Many dandruff shampoos contain zinc pyrithione because it prevents fungal growth and removes excess skin cells from the scalp.
People can purchase zinc supplements in drug stores and online.
8. Coconut oil
Coconut oil can help hydrate a dry scalp.
Coconut oil may help improve hydration, reduce irritation, and prevent fungal growth on the scalp.
Findings from a test tube study found that cultured coconut extract lowered inflammatory markers in human skin samples. Another study observed similar anti-inflammatory properties after applying virgin coconut oil to artificial skin samples.
According to the findings of one clinical trial, applying virgin coconut oil to the skin led to a 68.23 percent decrease in atopic dermatitis symptoms in a group of 117 children aged 1 to 13 years old.
These preliminary studies show promising results, but researchers need to carry out more investigations to evaluate the role of coconut oil in treating dandruff.
People can try applying coconut oil directly to the scalp before washing it out or find a shampoo that contains coconut oil.
Coconut oil is available for purchase in grocery stores, health food, and online.
9. Dietary changes
Food can have dramatic effects on the body. Food may not be the root cause of dandruff, but it may make symptoms worse.
There is currently little research on how food affects dandruff. However, a growing body of research suggests an association between diet and inflammatory skin disorders, such as seborrheic dermatitis.
Fruits and vegetables contain many essential vitamins, minerals, and antioxidants that may help reduce inflammation.
The results of a recent observational study involving 4,379 people showed that individuals who reported eating more fruits were less likely to have seborrheic dermatitis.
The results also suggest that typical Western diets may increase the risk of seborrheic dermatitis in females.
A 2018 review showed that a biotin deficiency could lead to several skin disorders, including seborrheic dermatitis. Biotin, also known as vitamin B7, plays a role in supporting healthy hair, nails, and skin. Biotin-rich foods include:
- egg yolks
- nutritional yeast
10. Reduce stress
Stress plays a significant role in a person's overall health. Prolonged stress can cause increases in blood pressure, heart rate, and inflammation.
Although stress may not directly cause skin disorders, it can worsen or trigger existing ones.

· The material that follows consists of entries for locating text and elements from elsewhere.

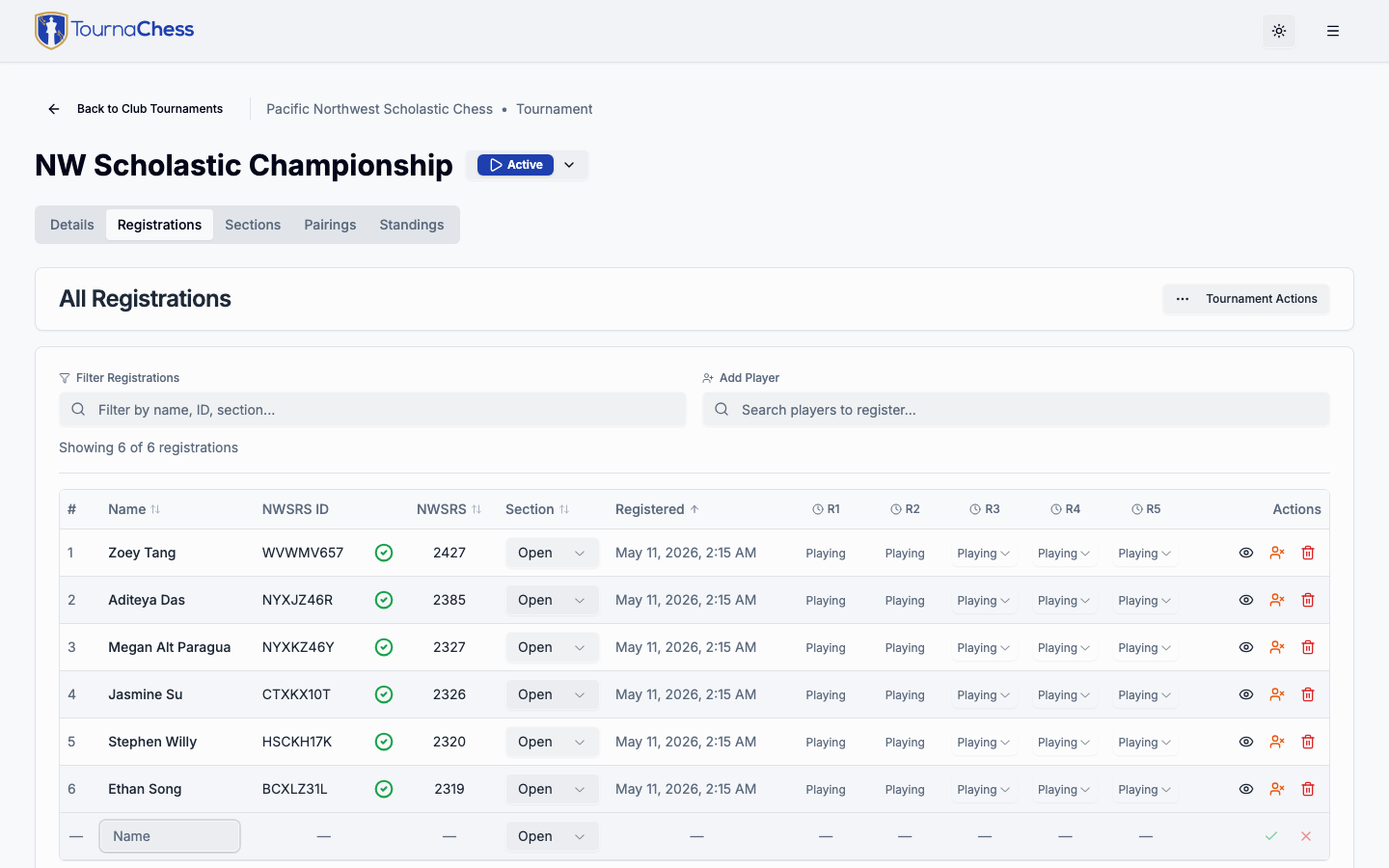
Task: Open Section dropdown for Zoey Tang
Action: [552, 553]
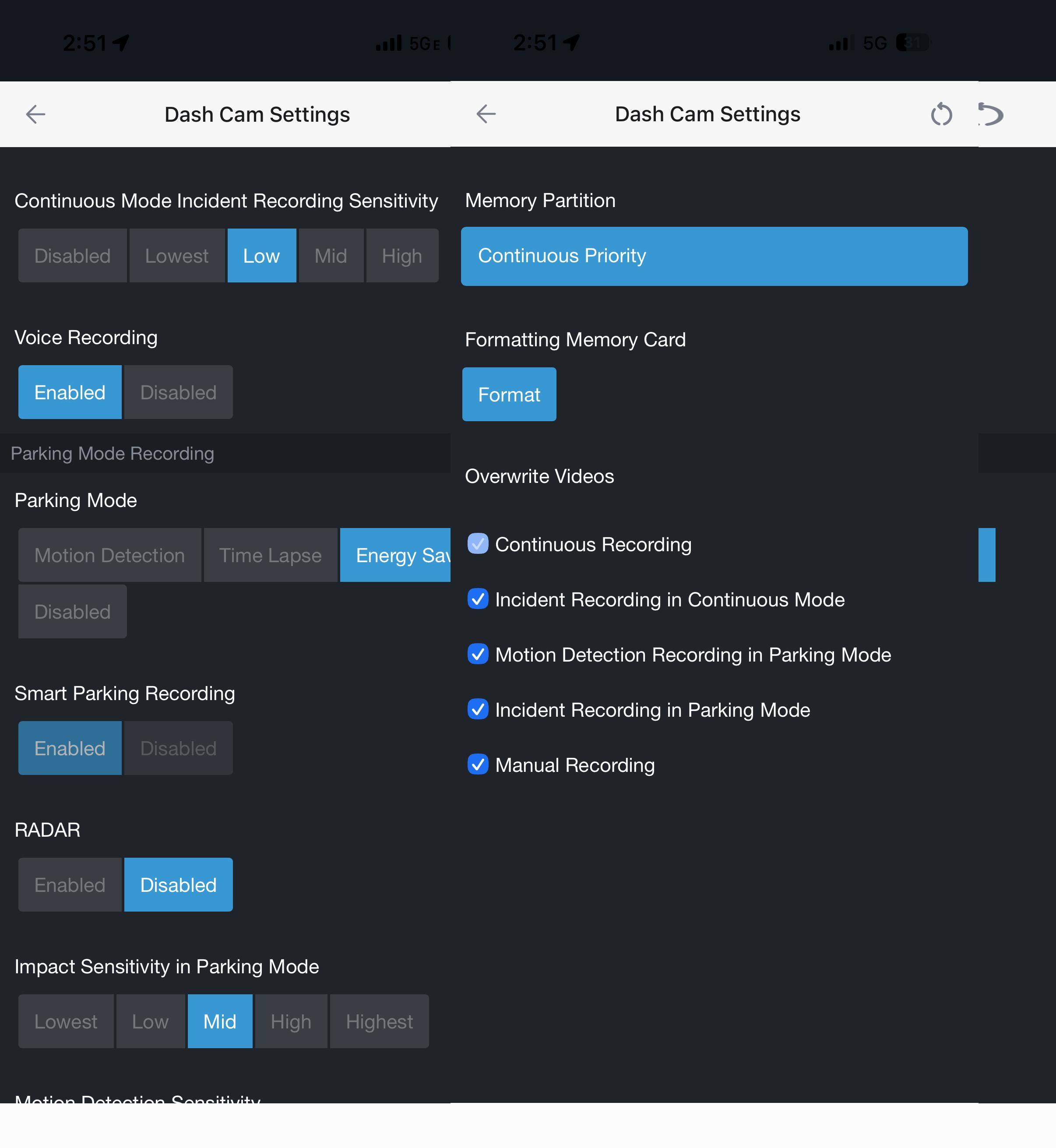1056x1148 pixels.
Task: Toggle Incident Recording in Parking Mode
Action: coord(478,709)
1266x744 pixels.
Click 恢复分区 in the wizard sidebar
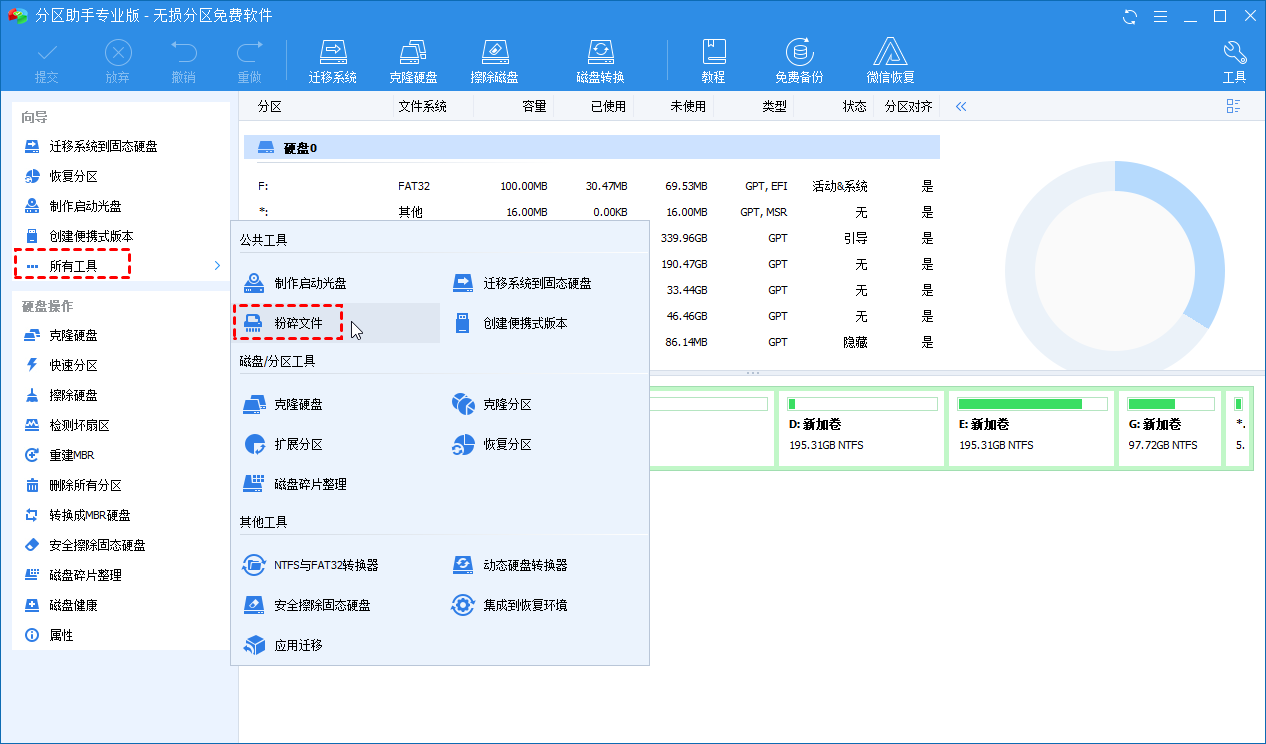tap(73, 176)
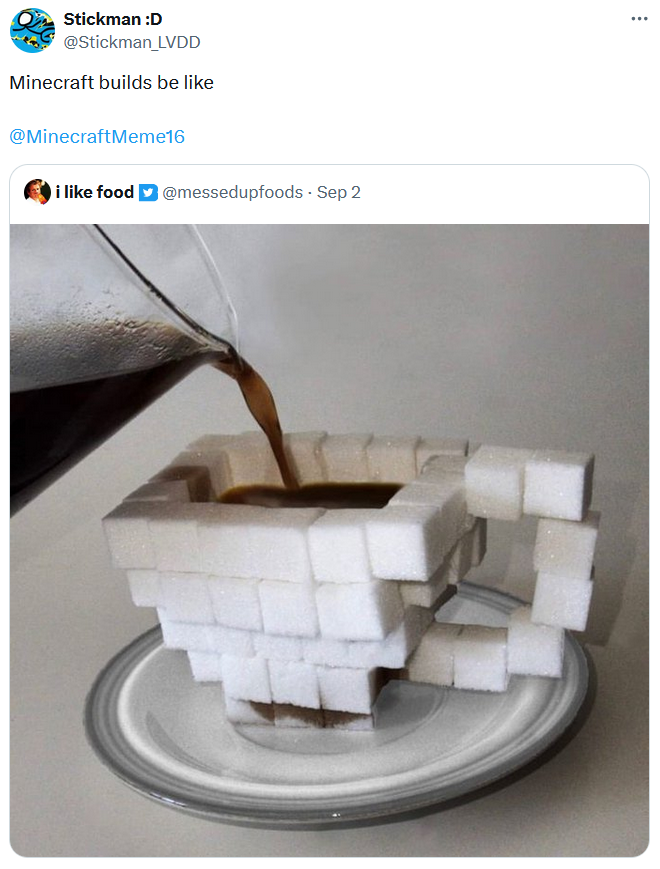
Task: Open the more options ellipsis menu
Action: [x=640, y=19]
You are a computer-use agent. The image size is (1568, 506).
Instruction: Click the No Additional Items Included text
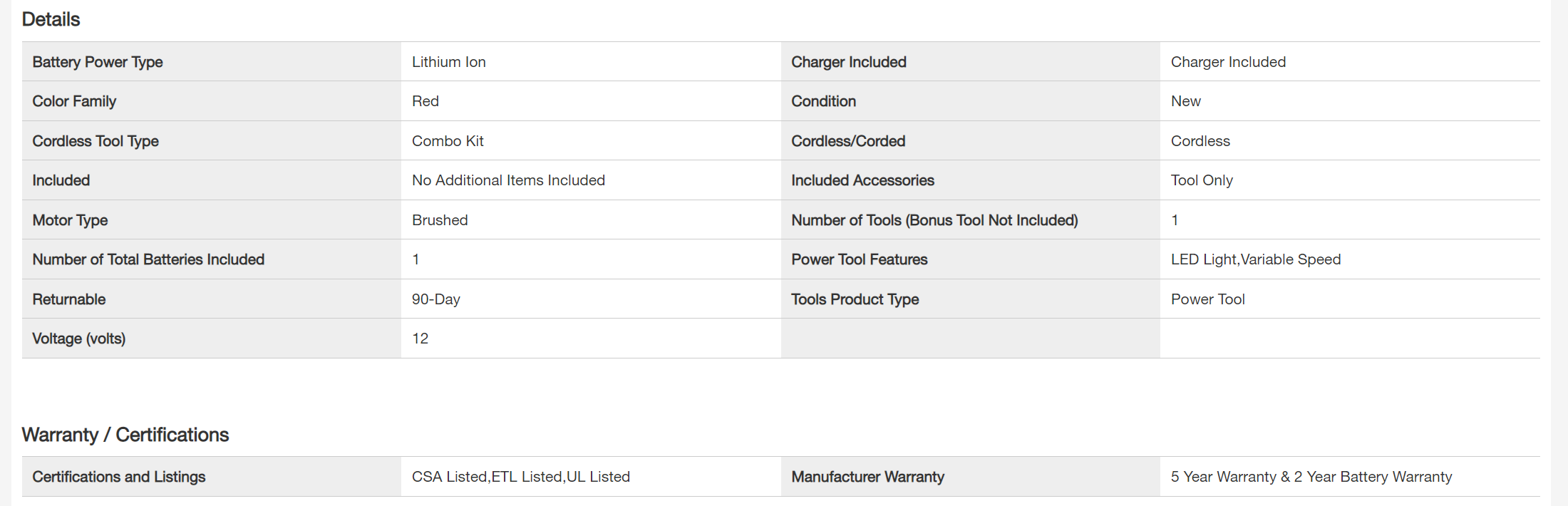tap(508, 180)
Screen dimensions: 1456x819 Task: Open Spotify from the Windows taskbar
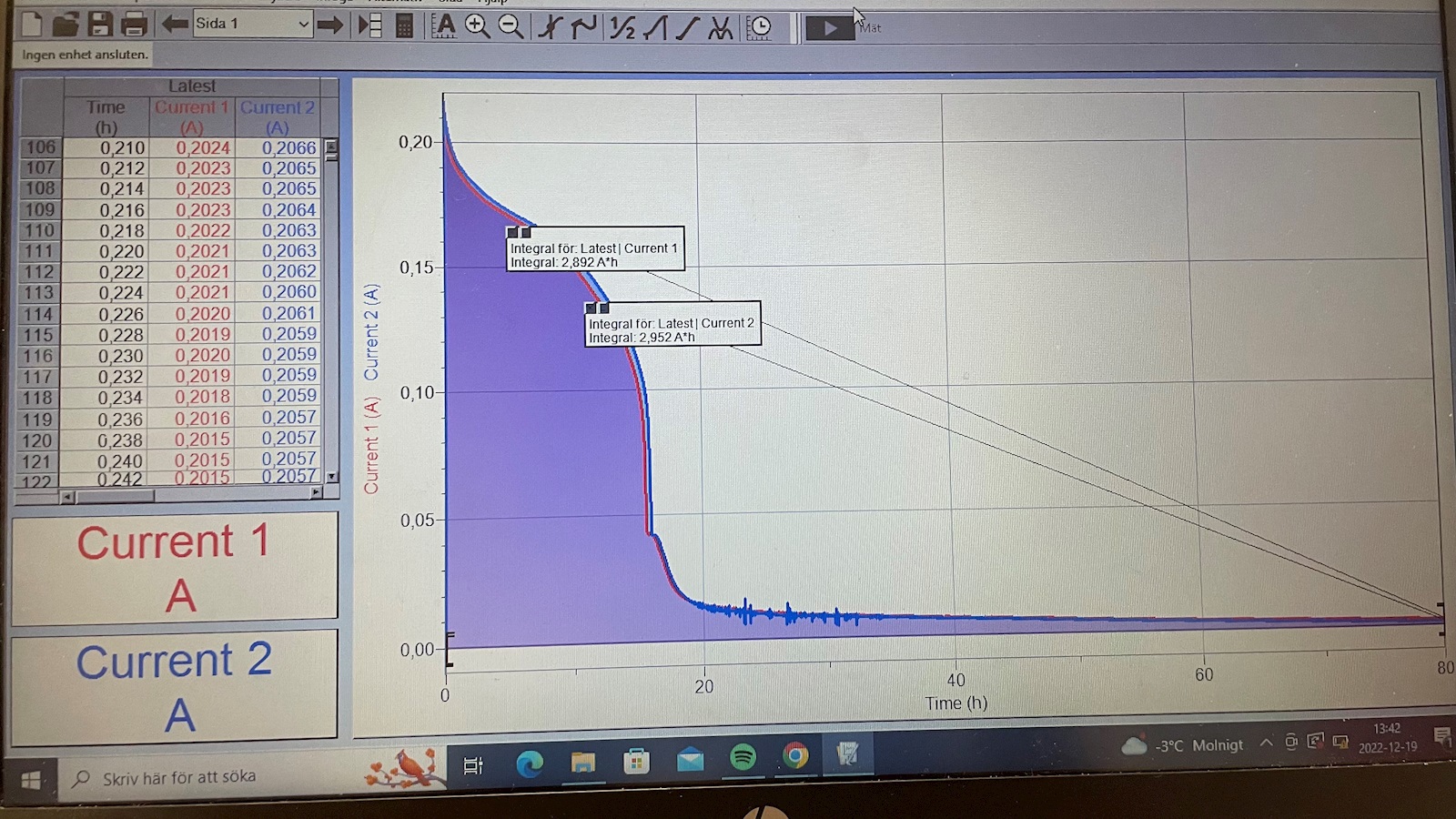point(743,757)
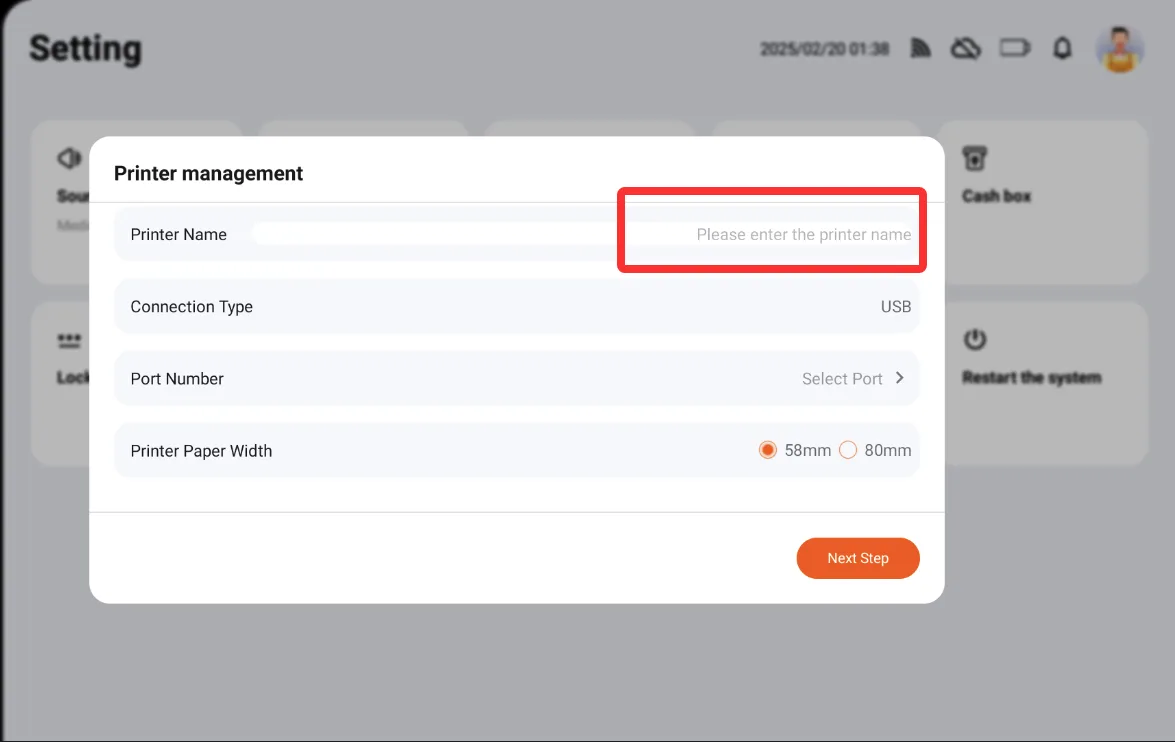Focus the printer name input field
Image resolution: width=1175 pixels, height=742 pixels.
(x=582, y=235)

A Japanese study published in 2014 examined the relationship between anxiety-induced stress and atopic dermatitis. The participants with atopic dermatitis reported higher levels of anxiety than those without the condition.
Dandruff is a skin condition that causes itchy, flaky skin on the scalp. This condition can impact a person's self-esteem and overall quality of life.
While few research studies have specifically examined the effects of natural remedies for dandruff, many of these remedies have positive anecdotal evidence.
Not all home remedies will work for everyone. Anyone with an underlying skin condition, such as eczema or psoriasis, may wish to speak to a doctor before trying a new natural remedy.